In a first-of-its-kind economic investigation, new research suggests that banning smartphones in the workplace could result in fewer breaks and improved employee performance, especially if employees don't view the ban as a signal of distrust.
Using interviewers conducting a telephone survey at a German research institute as a field experiment, researchers investigated the potentially detrimental impact of personal smartphone usage on workplace productivity for a study published May 3 in Experimental Economics. Individuals were recruited to work alone or in single offices as interviewers for half-day periods, wherein bans on personal smartphone use were randomly instituted during work hours. The study found that banning smartphones, although not enforceable, was associated with a 10% increase in interviewer effort, on average.
Results from the field experiment were complemented by two employee surveys about cell phone usage and opinions about the policy, as well as a survey among managers, to estimate the ban's potential consequences in the long term. Employees reported that, overall, they did not view the ban as evidence of employer distrust, despite a restriction on personal autonomy, suggesting that tension, interpersonal backlash or other negative side effects need not arise if employer demands are reasonable.

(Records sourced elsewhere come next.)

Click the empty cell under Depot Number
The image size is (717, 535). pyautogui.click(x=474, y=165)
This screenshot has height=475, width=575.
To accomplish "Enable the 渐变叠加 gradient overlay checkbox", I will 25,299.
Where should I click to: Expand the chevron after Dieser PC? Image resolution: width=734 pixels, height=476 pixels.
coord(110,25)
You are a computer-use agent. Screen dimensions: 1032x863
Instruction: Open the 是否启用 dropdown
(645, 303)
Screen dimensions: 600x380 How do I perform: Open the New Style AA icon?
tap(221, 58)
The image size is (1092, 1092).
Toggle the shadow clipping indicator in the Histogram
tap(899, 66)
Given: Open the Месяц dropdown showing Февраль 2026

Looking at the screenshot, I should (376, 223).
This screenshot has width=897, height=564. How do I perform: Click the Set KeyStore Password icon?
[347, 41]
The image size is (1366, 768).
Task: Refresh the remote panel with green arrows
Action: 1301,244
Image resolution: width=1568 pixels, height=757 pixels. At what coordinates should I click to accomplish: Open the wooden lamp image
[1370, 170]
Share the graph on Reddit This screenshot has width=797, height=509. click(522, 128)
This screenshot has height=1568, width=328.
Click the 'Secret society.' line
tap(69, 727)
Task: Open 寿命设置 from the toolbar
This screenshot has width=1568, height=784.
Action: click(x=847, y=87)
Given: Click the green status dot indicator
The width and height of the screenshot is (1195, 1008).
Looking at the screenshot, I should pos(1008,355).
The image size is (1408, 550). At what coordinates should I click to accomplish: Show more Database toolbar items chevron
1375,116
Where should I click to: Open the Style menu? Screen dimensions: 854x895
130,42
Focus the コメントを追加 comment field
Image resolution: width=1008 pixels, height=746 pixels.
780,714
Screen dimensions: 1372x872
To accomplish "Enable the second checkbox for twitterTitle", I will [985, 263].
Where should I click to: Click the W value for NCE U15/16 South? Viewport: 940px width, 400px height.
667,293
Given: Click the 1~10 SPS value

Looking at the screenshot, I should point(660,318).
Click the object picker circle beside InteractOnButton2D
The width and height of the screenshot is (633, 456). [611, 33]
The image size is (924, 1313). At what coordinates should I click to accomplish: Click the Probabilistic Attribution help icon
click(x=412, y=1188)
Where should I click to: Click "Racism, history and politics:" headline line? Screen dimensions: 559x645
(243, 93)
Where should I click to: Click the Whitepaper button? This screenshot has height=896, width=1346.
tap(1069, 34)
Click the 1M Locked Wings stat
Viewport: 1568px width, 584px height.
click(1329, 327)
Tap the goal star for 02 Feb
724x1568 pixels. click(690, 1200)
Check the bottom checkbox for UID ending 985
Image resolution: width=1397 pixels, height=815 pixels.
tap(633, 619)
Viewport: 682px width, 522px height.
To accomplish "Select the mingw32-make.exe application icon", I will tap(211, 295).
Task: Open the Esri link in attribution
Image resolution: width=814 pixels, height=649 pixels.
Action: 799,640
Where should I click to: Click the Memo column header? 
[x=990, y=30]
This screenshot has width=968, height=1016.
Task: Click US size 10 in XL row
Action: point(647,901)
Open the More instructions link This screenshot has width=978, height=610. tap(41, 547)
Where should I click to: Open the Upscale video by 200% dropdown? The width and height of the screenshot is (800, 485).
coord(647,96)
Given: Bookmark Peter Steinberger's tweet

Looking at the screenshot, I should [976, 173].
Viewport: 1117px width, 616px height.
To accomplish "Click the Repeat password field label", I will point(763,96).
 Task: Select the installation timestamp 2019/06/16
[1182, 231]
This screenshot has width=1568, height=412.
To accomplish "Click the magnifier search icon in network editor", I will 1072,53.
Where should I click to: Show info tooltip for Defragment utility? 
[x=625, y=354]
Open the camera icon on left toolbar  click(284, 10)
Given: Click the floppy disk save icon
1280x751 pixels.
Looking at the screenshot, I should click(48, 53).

When the employer provided explicit assurances that a smartphone ban did not signal a lack of trust in employees and explained the rationale for the ban, the number of call attempts per minute increased by more than 13%. Even without a trust signal, however, employee performance in the group under a smartphone ban increased by more than 8% compared with the group without a ban.
Results taken from surveys and the field experiment provide compelling evidence that banning smartphones could increase employee effort in the short term and offer a cost-effective way to improve performance in some fields. Employees' self-reported level of smartphone use, after comparison with corresponding telephone bills, was significantly lower in the treatment groups, which worked under a ban.
Although these results shed light on the impact of personal distractions on professional performance, the study did not establish direct evidence of how the performance effect develops over longer periods, according to Mario Mechtel, co-author of the paper and a professor of empirical microeconomics at Leuphana University Lüneburg. To conclude that a smartphone ban will necessarily improve performance by 10% at all times in every sector and workplace environment would be a mistake.
Mechtel explained that the study's field experiment observed newly hired employees during one half-day shift in order to avoid potential spillover effects. Spreading the word about the randomized smartphone ban would be easier in a workplace where co-workers have long-standing relationships, so researchers hoped that focusing on short-term employees with no prior connections would allow the research team to more easily ascertain the ban's causal effect.
"How strong the performance effects are in the longer term needs to be clarified by future research," Mechtel told The Academic Times. "The same applies to the question of how far our results can be generalized to other work contexts."
He added that the researchers conducted a company survey as part of the study, which suggested that the potentially problematic influence of smartphones on workplace behavior exists in many sectors.
"However, future studies will have to clarify how strong the effects of a ban are in sectors other than the one we investigated," Mechtel said.
The study, "Smartphone bans and workplace performance," published May 3 in Experimental Economics, was authored by Adrian Chadi, University of Konstanz; Mario Mechtel, Leuphana University Lüneburg; and Vanessa Mertins, University of Vechta.